Reforma laboral para la mayoría 

Reforma laboral para la mayoría 

Foto de http://www.tucamarapr.org

Partamos de una verdad: la reforma laboral implementada en Puerto Rico es muy buena para una parte de la sociedad. Por supuesto, en esa parte se encuentran sus ardientes defensores y defensoras. Incluso, plantean que hace falta otra más agresiva, más limitante. Por esa línea va el Sr. Manuel Cidre, secretario designado de Desarrollo Económico.

A esa verdad le añado una premisa innegable: es muy buena para una parte de la sociedad pero no para la mayoría. También ese detalle es irrefutable, ahí está el asunto que nos debe ocupar.

Cuando se aprobó la reforma laboral, bajo la gobernación de Ricardo Rosselló, se advirtió que si bien complacía a unos sectores económicos muy particulares. la misma tendría un efecto fatal sobre los derechos, beneficios y la calidad de vida de la clase trabajadora, sobre todo aquella que no está protegida por un convenio colectivo. En aras de la supuesta “competitividad” y de “salvar” la economía, la reforma laboral desmanteló toda una estructura de legislación y protección laboral que garantizaba precisamente derechos, beneficios y las herramientas mínimas para prevenir despidos injustificados y acciones injustas de los patronos. No digo que antes de la reforma laboral existía un mundo ideal para los trabajadores y trabajadoras, pero al menos existía un marco mínimo del que sujetarse y, sobre todo, mejorar.

La reforma laboral fue ese sueño mojado de unos sectores empresariales del país y sus aliados que se hizo realidad por vía del gobernador Rosselló y que la legislatura aprobó sin contemplaciones. Claro, con la oposición de las organizaciones obreras que montamos piquetes, marchas, campañas de orientación a nuestras matrículas y otras manifestaciones de repudio a esa legislación.

Si en los llamados “tiempos normales”, la reforma laboral resultó fatal para los trabajadores y las trabajadoras, con la pandemia, la situación se agrava mucho más. Experimentamos un cambio radical en muchos aspectos de la vida cotidiana, incluyendo un impacto significativo en la naturaleza del trabajo.

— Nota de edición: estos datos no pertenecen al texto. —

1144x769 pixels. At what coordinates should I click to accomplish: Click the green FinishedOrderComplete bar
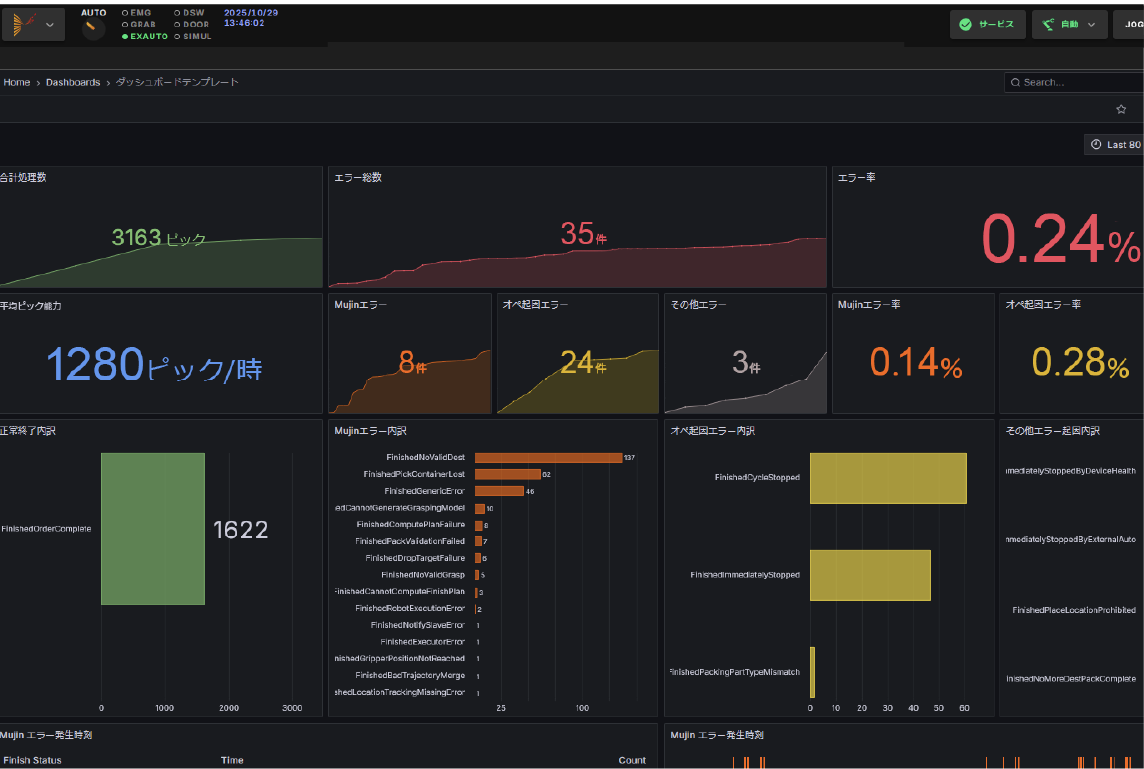tap(152, 528)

El empobrecimiento de las familias, la inseguridad laboral, la tensión enfermiza ante la incertidumbre de la época, la soledad, el desempleo, el “tecnoestrés”, la autoexplotación, el confinamiento, la amenaza de mayores medidas de austeridad, la decepción y el cansancio extremo son la orden del día para cientos de miles de trabajadores y trabajadoras en nuestro país. Particularmente para las mujeres quienes, tal como se ha estudiado y evidenciado, representa el sector poblacional con mayor carga de trabajo en este contexto.

Cuando escuchamos la experiencia de muchas mujeres lidiando con las exigencias de su(s) trabajo(s) y simultáneamente con la educación de los hijos en casa y todo lo que eso implica, con el cuidado de ancianos y demás familiares dependientes y con el pago de deudas mensuales –por citar solo unos pocos aspectos– se constata el drama humano que vivimos día a día. Que el marco de acción de tal drama tenga como referentes la precarización y el despojo de derechos laborales pues le agrega mayor desolación a esa realidad.

Ahora que la legislatura se presta a evaluar una nueva propuesta de reforma, nos urge una política laboral que considere justamente a los trabajadores y trabajadoras en todas sus dimensiones. Necesitamos una reforma laboral que también esté pensada en las necesidades de la clase trabajadora.  No necesitamos parchos ni aguajes para generar publicidad sino una política que redefina las relaciones laborales y las atempere al siglo XXI. Que viabilice una mejor calidad de vida y no la explotación cada vez más salvaje de seres humanos que ya no viven sino apenas sobreviven.

*La autora es vicepresidenta del Sindicato Puertorriqueños de Trabajadoras y Trabajadores.